Saved data entries
=-=-=-=-=
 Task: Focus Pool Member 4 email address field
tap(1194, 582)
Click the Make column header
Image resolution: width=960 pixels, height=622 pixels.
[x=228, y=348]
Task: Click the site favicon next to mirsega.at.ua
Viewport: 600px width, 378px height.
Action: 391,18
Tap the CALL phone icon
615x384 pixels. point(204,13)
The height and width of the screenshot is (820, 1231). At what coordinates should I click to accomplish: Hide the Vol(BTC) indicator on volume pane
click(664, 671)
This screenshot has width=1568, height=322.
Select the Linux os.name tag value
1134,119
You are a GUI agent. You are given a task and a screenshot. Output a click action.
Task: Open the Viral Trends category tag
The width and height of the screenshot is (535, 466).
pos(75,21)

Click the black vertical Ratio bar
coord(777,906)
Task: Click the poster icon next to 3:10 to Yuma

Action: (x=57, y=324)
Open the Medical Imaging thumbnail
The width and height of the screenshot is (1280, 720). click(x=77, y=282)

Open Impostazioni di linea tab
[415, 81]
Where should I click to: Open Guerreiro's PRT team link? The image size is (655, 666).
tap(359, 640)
=-=-=-=-=
*TASK BRIEF*
Look above for the line with "The height and"; retype exactly that line, every line after it up to the line with "Task: Open the Viral Trends category tag", and that line too, nothing else.

*SOLUTION TO THE PROBLEM*
The height and width of the screenshot is (820, 1231). At what coordinates should I click to accomplish: Hide the Vol(BTC) indicator on volume pane
click(664, 671)
This screenshot has width=1568, height=322.
Select the Linux os.name tag value
1134,119
You are a GUI agent. You are given a task and a screenshot. Output a click action.
Task: Open the Viral Trends category tag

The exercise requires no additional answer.